Identity layer를 맨 앞에 추가해서 input image 자체에 fault injection을 할 수 있도록 함

In [None]:
class add_input_layer(torch.nn.Module):
    
    def __init__(self, model, *args):
        super().__init__(*args)
        self.input_layer = torch.nn.Identity()
        self.model = model

    def forward(self, x):
        input = self.input_layer(x)
        output = self.model(input)
        return output

### custom_single_bit_flip

`_single_bit_flip`: IEEE-754 standard를 따르는 부동소수점 값을 `bitstring.BitArray` 라이브러리를 이용해서 single bit flip 수행

`reset_log`: 만약 `save_log_list=True`로 설정할 경우 `declare_neuron_fault_injection` 과 inference 사이에 반드시 실행시켜야 함.

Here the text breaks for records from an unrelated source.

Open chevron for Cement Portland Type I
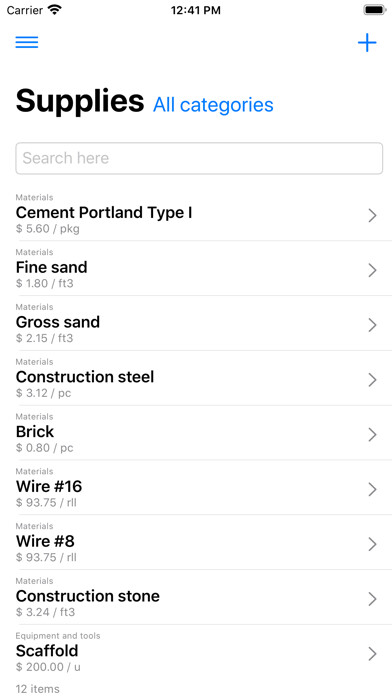The width and height of the screenshot is (392, 696). pos(372,216)
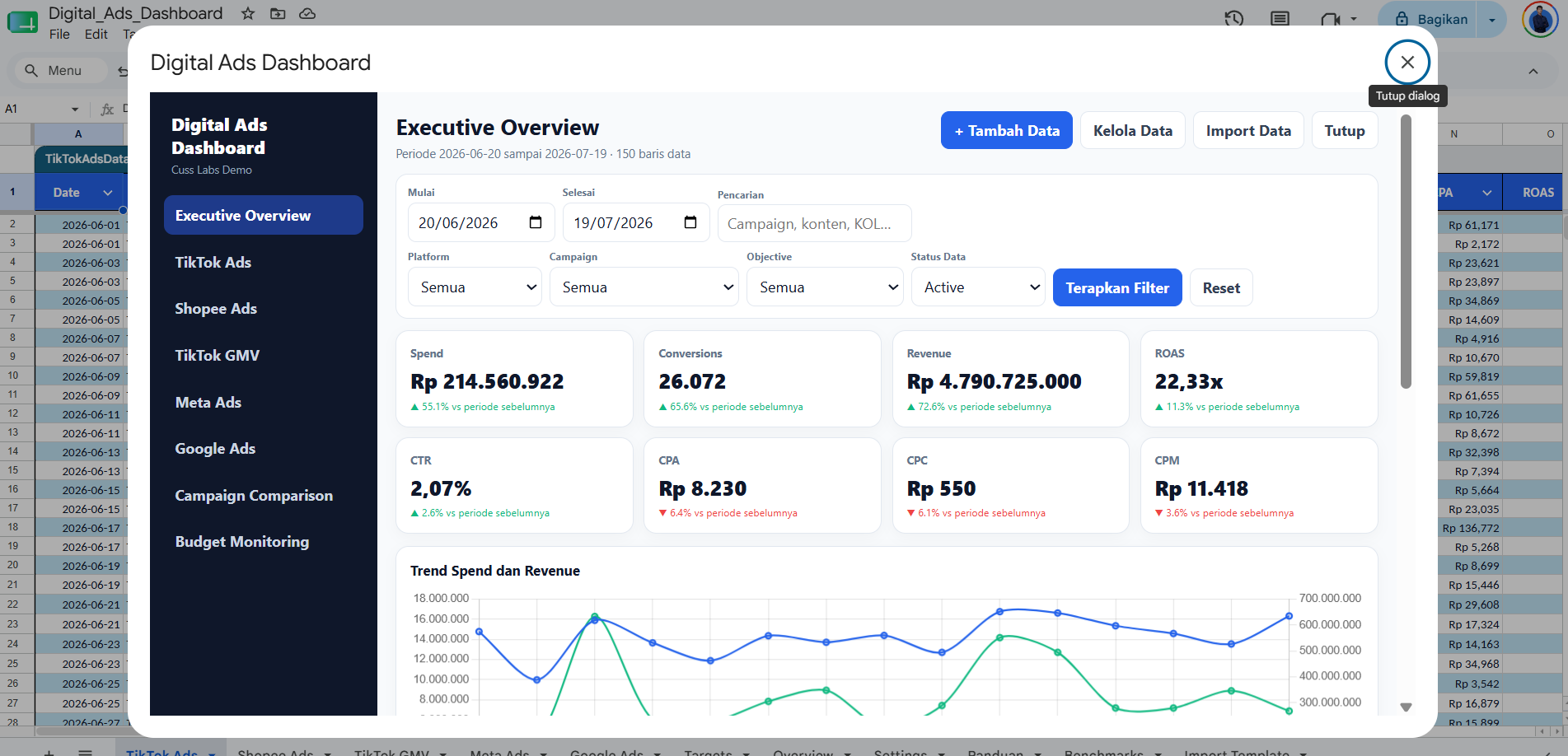Viewport: 1568px width, 756px height.
Task: Click the Tambah Data button
Action: coord(1006,130)
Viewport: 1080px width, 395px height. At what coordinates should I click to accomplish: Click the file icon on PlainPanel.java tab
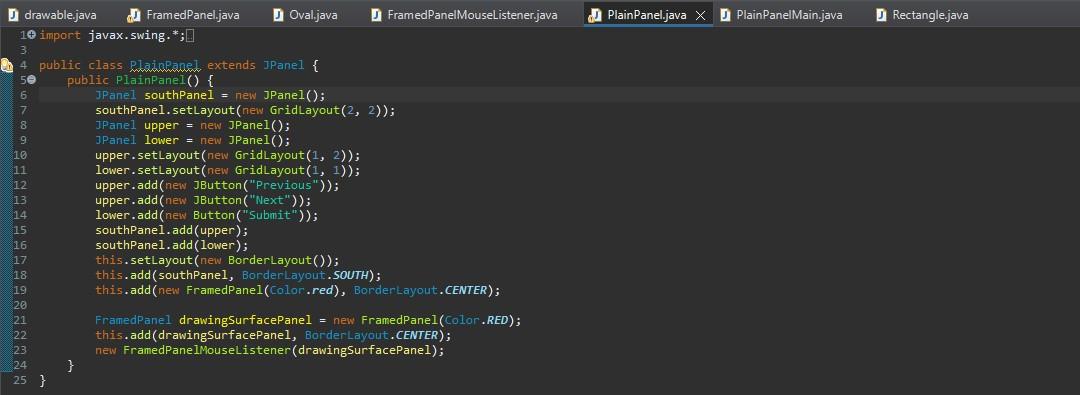point(594,14)
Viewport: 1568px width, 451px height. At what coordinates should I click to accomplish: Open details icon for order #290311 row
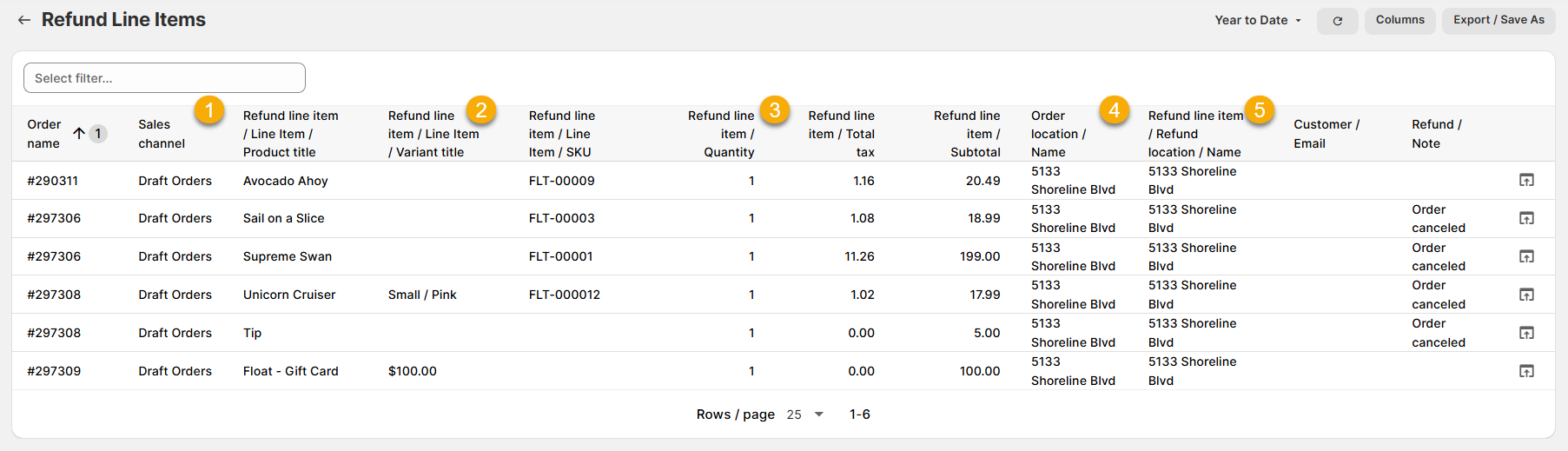(x=1525, y=181)
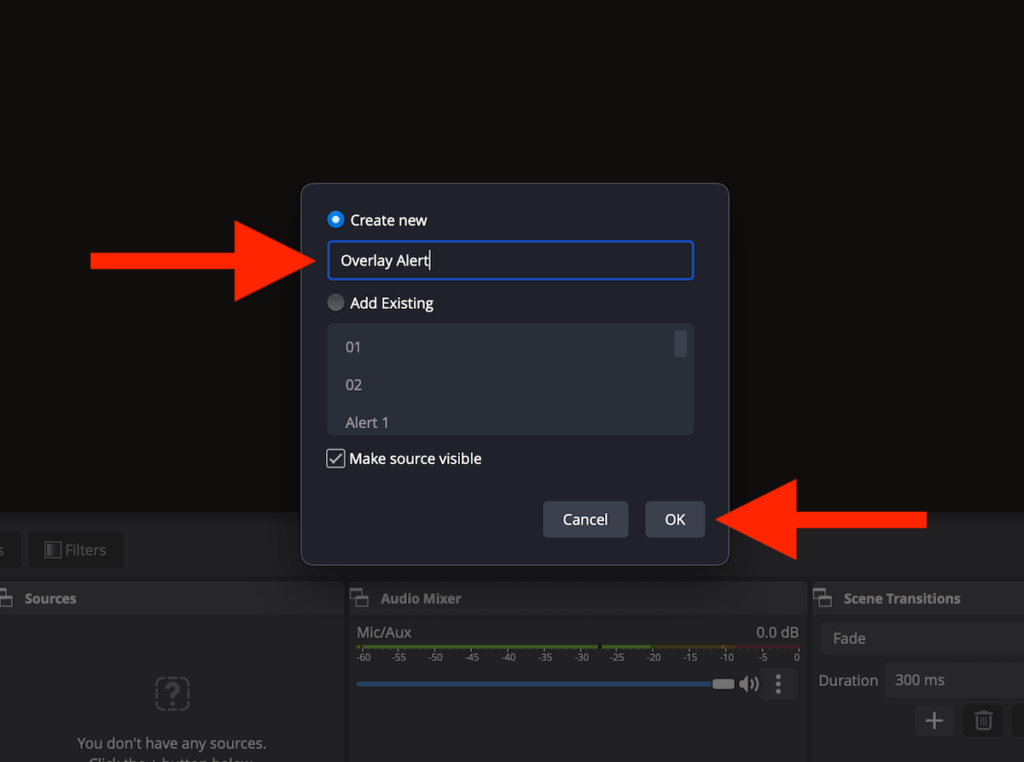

`neuron_single_bit_flip`: `declare_neuron_fault_injection`의 `function`인자로 넘기는 함수.

`weight_single_bit_flip`: `declare_weight_fault_injection`의 `function`인자로 넘기는 함수.

In [None]:
class custom_single_bit_flip(FaultInjection):
    def __init__(self, model, batch_size, flip_bit_pos=None, save_log_list=False, **kwargs):
        super().__init__(model, batch_size, **kwargs)
        self.flip_bit_pos = flip_bit_pos
        self.save_log_list = save_log_list

        self.log_original_value = []
        self.log_original_value_bin = []
        self.log_error_value = []
        self.log_error_value_bin = []
        self.log_bit_pos = []

    def reset_log(self):
        self.log_original_value = []
        self.log_original_value_bin = []
        self.log_error_value = []
        self.log_error_value_bin = []
        self.log_bit_pos = []

    def _single_bit_flip(self, orig_value, bit_pos):
        # data type 설정
        save_type = orig_value.dtype
        orig_value = orig_value.cpu().item()
        length = None
        if save_type == torch.float32:
            length = 32
        elif save_type == torch.float64:
            length = 64
        else:
            raise AssertionError(f'Unsupported Data Type: {save_type}')

        # single bit flip
        orig_arr = BitArray(float = orig_value, length = length)
        error = list(map(int, orig_arr.bin))
        error[bit_pos] = (error[bit_pos] + 1) % 2
        error = ''.join(map(str, error))
        error = BitArray(bin=error)
        new_value = error.float

        if self.save_log_list:
            self.log_original_value.append(orig_value)
            self.log_original_value_bin.append(orig_arr.bin)
            self.log_error_value.append(new_value)
            self.log_error_value_bin.append(error.bin)
            self.log_bit_pos.append(bit_pos)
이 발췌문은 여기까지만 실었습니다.